In August 2012, a Farmington, New Mexico, police officer responded to a
suspicious situation at a local general store. Attachment to Supp. Pet.; R. Vol.
1 at 18. The officer encountered Mr. Pettigrew, apparently staggering and under
the influence of alcohol. The police officer decided to transport Mr. Pettigrew to
a detox facility for his safety. While en route, Mr. Pettigrew became hostile and
called the officer profane names. Id. When they arrived, Mr. Pettigrew swung
his fist at the officer, which resulted in a scuffle. Id. After he was handcuffed,
Mr. Pettigrew continued to be resistive and combative. Id.
Mr. Pettigrew pled guilty to Battery Upon a Peace Officer, in violation of
New Mexico law. He was sentenced to eighteen months imprisonment, followed
by a one-year term of mandatory parole. The New Mexico state court ordered
this state sentence to run concurrently with Mr. Pettigrews federal sentence for
violating his supervised release (the sentence at issue in this case).

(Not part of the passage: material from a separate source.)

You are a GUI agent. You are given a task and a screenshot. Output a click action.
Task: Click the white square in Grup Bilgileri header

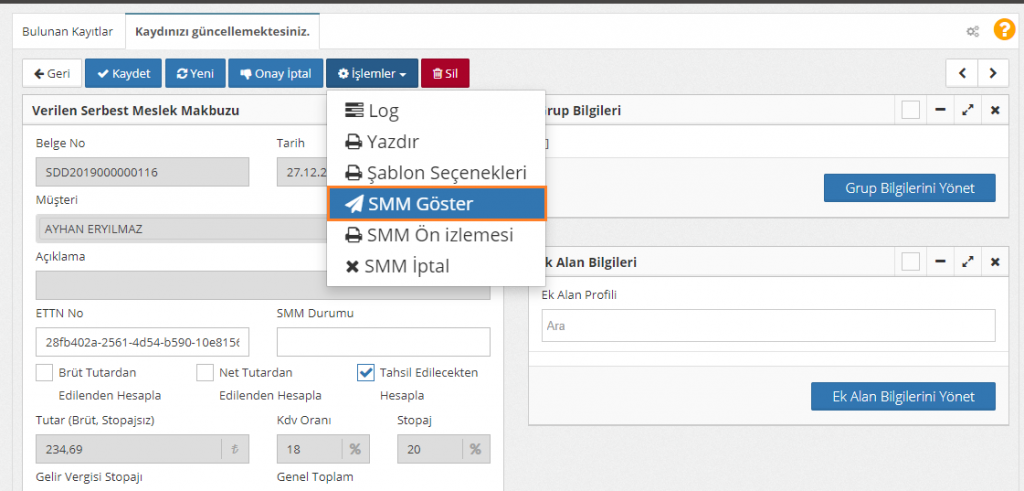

In preparation for sentencing in federal court on the federal revocation
charge, Mr. Pettigrews probation officer filed a Supervised Release Violation
Report (PSR), R. Vol. 2 at 4. The PSR characterized the state battery
conviction as a Grade A violation for purposes of sentencing under the advisory
United States Sentencing Commission, Guidelines Manual (USSG)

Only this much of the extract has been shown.